In short, servers can be thought of as CPUs over which application
threads (workers) are scheduled; at any one time a worker is either:
- RUNNING: has a server and is schedulable by the kernel;
- BLOCKED: blocked in the kernel (e.g. on I/O, or a futex);
- IDLE: is not blocked, but cannot be scheduled by the kernel to
  run because it has no server assigned to it (e.g. because all
  available servers are busy "running" other workers).

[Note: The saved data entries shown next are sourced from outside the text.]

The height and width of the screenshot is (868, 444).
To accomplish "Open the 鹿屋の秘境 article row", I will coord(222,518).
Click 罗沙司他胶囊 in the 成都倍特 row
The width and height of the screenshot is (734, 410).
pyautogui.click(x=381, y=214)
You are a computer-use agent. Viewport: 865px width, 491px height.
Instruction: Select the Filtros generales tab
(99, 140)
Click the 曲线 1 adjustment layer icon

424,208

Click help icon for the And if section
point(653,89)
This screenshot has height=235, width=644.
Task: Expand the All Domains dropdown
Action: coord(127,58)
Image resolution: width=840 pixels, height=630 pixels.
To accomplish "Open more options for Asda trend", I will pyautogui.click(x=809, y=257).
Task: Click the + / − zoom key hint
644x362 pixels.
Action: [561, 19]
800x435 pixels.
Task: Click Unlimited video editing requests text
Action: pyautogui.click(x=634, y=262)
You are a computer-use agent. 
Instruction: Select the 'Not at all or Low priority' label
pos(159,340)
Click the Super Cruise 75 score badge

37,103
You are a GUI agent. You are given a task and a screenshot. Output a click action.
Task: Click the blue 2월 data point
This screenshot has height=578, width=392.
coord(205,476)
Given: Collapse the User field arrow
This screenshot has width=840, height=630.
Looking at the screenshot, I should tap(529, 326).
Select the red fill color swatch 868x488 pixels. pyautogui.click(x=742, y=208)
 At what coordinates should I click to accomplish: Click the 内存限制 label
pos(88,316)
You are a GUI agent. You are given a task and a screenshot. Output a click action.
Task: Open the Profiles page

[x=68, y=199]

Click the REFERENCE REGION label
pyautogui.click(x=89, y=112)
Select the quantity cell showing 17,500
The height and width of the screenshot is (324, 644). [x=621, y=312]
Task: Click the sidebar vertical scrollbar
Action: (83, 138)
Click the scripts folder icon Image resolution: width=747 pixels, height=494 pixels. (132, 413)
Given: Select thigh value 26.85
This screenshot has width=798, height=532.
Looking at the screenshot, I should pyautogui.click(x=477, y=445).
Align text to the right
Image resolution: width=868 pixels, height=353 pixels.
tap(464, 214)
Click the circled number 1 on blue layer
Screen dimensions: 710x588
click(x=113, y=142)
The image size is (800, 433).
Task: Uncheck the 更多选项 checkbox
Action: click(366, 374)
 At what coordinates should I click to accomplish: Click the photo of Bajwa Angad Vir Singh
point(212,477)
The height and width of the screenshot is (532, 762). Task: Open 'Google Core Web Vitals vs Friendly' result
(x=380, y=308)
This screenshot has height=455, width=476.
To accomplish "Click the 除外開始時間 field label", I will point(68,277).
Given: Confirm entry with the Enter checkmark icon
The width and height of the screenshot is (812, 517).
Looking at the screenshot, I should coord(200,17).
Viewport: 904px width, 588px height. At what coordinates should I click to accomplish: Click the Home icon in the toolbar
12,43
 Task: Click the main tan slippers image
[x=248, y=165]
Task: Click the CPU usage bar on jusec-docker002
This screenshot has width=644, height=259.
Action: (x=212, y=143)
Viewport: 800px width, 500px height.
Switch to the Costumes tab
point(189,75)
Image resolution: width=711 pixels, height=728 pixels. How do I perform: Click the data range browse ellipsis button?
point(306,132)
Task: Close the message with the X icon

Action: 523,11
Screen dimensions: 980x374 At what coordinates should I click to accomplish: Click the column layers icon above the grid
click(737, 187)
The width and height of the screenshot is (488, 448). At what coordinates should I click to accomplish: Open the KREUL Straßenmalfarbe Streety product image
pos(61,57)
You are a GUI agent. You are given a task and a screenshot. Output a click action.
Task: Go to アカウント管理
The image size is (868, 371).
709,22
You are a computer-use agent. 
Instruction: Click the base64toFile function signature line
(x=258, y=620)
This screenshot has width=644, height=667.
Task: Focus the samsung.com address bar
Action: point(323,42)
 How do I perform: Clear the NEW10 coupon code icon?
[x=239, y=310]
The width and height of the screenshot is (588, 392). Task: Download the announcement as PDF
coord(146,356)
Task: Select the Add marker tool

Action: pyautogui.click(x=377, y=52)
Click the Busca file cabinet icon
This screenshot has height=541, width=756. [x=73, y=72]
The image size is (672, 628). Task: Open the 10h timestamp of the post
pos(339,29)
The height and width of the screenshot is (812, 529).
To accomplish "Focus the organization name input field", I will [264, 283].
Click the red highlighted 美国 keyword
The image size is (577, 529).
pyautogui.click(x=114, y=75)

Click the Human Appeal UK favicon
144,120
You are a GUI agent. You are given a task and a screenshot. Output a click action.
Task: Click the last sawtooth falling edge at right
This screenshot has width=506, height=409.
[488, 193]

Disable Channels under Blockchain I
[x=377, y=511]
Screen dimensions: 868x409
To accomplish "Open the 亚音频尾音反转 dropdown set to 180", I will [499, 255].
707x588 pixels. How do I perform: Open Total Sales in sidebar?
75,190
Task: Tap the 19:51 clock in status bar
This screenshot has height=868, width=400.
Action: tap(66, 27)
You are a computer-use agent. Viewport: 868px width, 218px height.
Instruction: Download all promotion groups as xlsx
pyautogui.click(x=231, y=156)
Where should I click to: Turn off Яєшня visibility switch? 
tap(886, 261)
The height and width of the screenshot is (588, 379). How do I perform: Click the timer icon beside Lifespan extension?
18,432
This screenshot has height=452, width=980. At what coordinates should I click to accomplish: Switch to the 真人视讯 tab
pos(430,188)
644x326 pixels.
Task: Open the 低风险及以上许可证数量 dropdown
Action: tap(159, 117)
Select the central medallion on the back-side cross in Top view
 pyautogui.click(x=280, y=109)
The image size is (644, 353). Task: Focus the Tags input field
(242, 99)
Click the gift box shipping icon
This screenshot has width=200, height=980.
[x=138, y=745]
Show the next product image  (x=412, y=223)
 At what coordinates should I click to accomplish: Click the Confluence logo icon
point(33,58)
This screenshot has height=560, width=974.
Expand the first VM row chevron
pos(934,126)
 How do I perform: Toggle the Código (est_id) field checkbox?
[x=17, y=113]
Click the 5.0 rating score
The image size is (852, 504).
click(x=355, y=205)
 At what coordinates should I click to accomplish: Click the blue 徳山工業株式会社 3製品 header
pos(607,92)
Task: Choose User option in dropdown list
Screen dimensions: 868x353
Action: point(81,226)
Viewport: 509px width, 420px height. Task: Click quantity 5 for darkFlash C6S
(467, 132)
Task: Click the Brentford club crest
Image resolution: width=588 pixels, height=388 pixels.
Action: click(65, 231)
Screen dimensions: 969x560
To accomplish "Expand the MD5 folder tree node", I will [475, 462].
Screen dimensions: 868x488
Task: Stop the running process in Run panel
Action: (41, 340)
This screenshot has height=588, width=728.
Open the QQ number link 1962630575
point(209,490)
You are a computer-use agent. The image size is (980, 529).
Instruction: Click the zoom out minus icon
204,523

Usually the number of servers in a process is equal to the number of
CPUs available to the kernel if the process is supposed to consume
the whole machine, or less than the number of CPUs available if the
process is sharing the machine with other workloads. The number of
workers in a process can grow very large: tens of thousands is normal;
hundreds of thousands and more (millions) is something that would
be desirable to achieve in the future, as lightweight userspace
threads in Java and Go easily scale to millions, and UMCG workers
are (intended to be) conceptually similar to those.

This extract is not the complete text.